* INSTRUCTIONS TO FOLLOW *
Provide again, from the entries below, every line from the one containing "Screen dimensions: 2352x1568" through the one containing "Given: Click the Drop", exactly as written, and no other line.

⟨

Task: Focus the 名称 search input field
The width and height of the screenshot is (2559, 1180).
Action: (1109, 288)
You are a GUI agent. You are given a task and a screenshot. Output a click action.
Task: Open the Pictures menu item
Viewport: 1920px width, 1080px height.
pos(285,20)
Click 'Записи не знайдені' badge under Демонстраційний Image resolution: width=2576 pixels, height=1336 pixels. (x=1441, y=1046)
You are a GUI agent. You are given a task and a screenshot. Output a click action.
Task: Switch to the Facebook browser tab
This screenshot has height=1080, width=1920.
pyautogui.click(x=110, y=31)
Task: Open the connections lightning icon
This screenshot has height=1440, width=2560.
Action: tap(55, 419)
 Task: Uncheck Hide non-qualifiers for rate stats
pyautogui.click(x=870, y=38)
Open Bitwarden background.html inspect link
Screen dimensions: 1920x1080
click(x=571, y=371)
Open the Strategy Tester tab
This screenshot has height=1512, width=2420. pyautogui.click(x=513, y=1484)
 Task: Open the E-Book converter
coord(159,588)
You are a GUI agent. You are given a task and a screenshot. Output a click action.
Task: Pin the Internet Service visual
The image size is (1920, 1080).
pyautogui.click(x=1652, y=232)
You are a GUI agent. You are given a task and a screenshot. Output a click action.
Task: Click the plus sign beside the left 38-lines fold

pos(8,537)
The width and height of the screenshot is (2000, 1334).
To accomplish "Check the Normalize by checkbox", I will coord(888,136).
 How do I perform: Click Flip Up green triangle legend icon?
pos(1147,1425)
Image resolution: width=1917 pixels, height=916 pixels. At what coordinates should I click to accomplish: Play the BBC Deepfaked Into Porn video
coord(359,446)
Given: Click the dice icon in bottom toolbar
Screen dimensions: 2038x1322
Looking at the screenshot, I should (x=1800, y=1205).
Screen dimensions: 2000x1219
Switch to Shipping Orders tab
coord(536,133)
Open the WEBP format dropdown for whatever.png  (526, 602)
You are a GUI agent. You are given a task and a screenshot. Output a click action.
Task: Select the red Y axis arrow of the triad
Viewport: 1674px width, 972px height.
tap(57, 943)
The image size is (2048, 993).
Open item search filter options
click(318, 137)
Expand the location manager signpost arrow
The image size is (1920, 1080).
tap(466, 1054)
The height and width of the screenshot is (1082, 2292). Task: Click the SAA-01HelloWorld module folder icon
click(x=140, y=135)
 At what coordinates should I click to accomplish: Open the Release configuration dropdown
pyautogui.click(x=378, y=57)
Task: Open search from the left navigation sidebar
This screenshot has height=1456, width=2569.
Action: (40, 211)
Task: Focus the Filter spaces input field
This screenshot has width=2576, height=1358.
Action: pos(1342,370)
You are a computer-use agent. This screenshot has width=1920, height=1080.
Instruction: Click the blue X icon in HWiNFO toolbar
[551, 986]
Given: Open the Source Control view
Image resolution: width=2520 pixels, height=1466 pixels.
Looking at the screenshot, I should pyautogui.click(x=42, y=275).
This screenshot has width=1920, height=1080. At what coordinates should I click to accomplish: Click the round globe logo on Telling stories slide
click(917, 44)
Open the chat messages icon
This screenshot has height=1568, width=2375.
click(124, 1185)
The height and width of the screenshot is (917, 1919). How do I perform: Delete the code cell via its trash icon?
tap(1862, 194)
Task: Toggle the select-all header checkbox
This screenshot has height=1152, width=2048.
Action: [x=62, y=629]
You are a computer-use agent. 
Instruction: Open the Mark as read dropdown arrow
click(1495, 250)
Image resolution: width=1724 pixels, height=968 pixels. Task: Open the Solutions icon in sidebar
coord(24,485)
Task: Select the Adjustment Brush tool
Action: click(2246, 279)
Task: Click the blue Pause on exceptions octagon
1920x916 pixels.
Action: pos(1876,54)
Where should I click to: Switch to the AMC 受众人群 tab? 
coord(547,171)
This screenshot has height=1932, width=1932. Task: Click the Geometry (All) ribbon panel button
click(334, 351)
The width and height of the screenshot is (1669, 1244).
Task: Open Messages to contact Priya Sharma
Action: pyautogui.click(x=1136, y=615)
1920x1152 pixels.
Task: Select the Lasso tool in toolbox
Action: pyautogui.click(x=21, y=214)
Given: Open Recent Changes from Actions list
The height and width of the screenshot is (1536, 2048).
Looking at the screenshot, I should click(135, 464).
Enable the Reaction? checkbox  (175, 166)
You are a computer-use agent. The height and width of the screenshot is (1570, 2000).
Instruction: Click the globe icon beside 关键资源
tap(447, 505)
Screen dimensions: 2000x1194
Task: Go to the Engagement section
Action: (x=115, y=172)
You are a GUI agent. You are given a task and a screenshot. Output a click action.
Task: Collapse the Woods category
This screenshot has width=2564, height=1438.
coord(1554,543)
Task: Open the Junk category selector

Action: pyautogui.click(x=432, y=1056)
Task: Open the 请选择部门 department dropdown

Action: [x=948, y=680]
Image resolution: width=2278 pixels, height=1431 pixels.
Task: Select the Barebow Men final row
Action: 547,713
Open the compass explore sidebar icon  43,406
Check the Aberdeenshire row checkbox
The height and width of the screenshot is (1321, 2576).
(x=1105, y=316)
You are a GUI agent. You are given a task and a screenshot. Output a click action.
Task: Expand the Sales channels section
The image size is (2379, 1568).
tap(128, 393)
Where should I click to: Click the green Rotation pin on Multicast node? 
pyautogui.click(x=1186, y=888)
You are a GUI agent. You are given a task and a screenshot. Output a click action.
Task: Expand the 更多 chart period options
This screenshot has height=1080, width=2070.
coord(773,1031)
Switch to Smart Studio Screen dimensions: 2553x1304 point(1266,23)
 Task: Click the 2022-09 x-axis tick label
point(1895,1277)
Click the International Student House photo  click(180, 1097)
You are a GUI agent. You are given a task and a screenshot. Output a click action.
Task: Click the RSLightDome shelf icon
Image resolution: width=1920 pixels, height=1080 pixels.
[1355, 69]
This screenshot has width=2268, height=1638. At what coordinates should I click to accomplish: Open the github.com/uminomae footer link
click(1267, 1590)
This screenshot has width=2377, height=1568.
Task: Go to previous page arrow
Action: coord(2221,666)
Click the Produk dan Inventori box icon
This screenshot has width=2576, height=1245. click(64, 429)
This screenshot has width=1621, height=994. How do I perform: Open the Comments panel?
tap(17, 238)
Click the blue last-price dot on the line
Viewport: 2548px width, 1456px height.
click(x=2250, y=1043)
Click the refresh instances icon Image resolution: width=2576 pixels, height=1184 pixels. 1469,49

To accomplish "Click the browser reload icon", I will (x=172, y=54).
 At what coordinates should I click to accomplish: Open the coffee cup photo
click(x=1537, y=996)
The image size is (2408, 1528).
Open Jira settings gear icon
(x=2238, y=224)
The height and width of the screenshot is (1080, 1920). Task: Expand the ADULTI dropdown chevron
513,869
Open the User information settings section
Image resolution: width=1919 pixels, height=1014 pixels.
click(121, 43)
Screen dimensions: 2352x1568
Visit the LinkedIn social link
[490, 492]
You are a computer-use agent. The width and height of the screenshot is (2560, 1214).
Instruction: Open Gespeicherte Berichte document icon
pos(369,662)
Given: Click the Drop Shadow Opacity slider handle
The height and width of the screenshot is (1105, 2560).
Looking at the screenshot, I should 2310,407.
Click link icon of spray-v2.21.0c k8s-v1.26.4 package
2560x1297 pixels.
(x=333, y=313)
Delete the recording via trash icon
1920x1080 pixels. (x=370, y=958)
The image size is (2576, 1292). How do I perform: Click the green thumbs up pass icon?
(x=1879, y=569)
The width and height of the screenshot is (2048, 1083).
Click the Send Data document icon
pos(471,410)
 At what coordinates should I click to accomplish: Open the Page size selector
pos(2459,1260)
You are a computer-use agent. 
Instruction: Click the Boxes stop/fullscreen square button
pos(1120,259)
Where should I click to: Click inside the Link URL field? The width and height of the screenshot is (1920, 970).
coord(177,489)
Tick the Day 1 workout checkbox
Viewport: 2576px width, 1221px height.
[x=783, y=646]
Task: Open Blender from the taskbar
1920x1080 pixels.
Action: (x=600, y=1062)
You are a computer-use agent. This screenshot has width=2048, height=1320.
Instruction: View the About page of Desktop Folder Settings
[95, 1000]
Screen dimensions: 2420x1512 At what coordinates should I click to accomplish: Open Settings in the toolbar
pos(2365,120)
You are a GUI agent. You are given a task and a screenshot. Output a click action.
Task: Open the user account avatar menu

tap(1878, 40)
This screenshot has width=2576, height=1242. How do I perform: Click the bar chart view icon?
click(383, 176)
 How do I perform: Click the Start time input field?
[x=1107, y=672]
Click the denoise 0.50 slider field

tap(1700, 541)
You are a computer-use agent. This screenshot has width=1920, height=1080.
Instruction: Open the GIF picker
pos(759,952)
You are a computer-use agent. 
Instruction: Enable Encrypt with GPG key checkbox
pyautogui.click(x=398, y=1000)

⟩

* REPLY *
Screen dimensions: 2352x1568
Visit the LinkedIn social link
[490, 492]
You are a computer-use agent. The width and height of the screenshot is (2560, 1214).
Instruction: Open Gespeicherte Berichte document icon
pos(369,662)
Given: Click the Drop Shadow Opacity slider handle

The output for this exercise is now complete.